To be done - Render every line of the records below as a JSON list of strings, one string per line, leaving out blank lines.

Extracted records -
_ _ _ _

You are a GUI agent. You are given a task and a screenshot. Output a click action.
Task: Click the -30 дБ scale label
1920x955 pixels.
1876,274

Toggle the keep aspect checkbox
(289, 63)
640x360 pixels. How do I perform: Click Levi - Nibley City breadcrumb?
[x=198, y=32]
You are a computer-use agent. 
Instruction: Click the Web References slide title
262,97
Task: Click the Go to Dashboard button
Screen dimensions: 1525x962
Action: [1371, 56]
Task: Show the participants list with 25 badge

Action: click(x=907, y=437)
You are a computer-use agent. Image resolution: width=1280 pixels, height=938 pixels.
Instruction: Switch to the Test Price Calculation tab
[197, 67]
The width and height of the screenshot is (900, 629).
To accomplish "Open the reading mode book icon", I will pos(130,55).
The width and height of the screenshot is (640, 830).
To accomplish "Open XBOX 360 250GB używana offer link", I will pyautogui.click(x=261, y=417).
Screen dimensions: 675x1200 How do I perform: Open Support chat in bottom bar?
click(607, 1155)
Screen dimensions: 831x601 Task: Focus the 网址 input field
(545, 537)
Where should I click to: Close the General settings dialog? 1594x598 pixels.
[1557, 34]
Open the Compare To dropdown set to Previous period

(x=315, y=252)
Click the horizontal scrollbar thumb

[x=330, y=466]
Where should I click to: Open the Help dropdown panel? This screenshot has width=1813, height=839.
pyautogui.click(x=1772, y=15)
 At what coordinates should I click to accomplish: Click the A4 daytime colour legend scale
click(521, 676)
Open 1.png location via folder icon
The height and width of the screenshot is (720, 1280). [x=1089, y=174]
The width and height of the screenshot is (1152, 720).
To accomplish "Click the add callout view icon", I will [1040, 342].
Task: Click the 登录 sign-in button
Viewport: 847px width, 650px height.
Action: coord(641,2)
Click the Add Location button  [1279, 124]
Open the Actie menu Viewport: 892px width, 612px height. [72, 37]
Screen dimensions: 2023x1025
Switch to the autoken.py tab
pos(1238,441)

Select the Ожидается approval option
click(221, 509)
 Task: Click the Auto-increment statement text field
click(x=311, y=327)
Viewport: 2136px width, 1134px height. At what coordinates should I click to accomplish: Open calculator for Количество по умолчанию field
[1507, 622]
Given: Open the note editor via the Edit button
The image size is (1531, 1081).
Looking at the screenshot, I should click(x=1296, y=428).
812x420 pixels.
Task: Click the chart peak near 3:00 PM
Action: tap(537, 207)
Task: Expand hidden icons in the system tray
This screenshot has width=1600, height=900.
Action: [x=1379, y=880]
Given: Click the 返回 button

_ _ _ _

Answer in full -
[
  "You are a GUI agent. You are given a task and a screenshot. Output a click action.",
  "Task: Click the -30 дБ scale label",
  "1920x955 pixels.",
  "1876,274",
  "Toggle the keep aspect checkbox",
  "(289, 63)",
  "640x360 pixels. How do I perform: Click Levi - Nibley City breadcrumb?",
  "[x=198, y=32]",
  "You are a computer-use agent. ",
  "Instruction: Click the Web References slide title",
  "262,97",
  "Task: Click the Go to Dashboard button",
  "Screen dimensions: 1525x962",
  "Action: [1371, 56]",
  "Task: Show the participants list with 25 badge",
  "Action: click(x=907, y=437)",
  "You are a computer-use agent. Image resolution: width=1280 pixels, height=938 pixels.",
  "Instruction: Switch to the Test Price Calculation tab",
  "[197, 67]",
  "The width and height of the screenshot is (900, 629).",
  "To accomplish \"Open the reading mode book icon\", I will pos(130,55).",
  "The width and height of the screenshot is (640, 830).",
  "To accomplish \"Open XBOX 360 250GB używana offer link\", I will pyautogui.click(x=261, y=417).",
  "Screen dimensions: 675x1200 How do I perform: Open Support chat in bottom bar?",
  "click(607, 1155)",
  "Screen dimensions: 831x601 Task: Focus the 网址 input field",
  "(545, 537)",
  "Where should I click to: Close the General settings dialog? 1594x598 pixels.",
  "[1557, 34]",
  "Open the Compare To dropdown set to Previous period",
  "(x=315, y=252)",
  "Click the horizontal scrollbar thumb",
  "[x=330, y=466]",
  "Where should I click to: Open the Help dropdown panel? This screenshot has width=1813, height=839.",
  "pyautogui.click(x=1772, y=15)",
  " At what coordinates should I click to accomplish: Click the A4 daytime colour legend scale",
  "click(521, 676)",
  "Open 1.png location via folder icon",
  "The height and width of the screenshot is (720, 1280). [x=1089, y=174]",
  "The width and height of the screenshot is (1152, 720).",
  "To accomplish \"Click the add callout view icon\", I will [1040, 342].",
  "Task: Click the 登录 sign-in button",
  "Viewport: 847px width, 650px height.",
  "Action: coord(641,2)",
  "Click the Add Location button  [1279, 124]",
  "Open the Actie menu Viewport: 892px width, 612px height. [72, 37]",
  "Screen dimensions: 2023x1025",
  "Switch to the autoken.py tab",
  "pos(1238,441)",
  "Select the Ожидается approval option",
  "click(221, 509)",
  " Task: Click the Auto-increment statement text field",
  "click(x=311, y=327)",
  "Viewport: 2136px width, 1134px height. At what coordinates should I click to accomplish: Open calculator for Количество по умолчанию field",
  "[1507, 622]",
  "Given: Open the note editor via the Edit button",
  "The image size is (1531, 1081).",
  "Looking at the screenshot, I should click(x=1296, y=428).",
  "812x420 pixels.",
  "Task: Click the chart peak near 3:00 PM",
  "Action: tap(537, 207)",
  "Task: Expand hidden icons in the system tray",
  "This screenshot has width=1600, height=900.",
  "Action: [x=1379, y=880]",
  "Given: Click the 返回 button"
]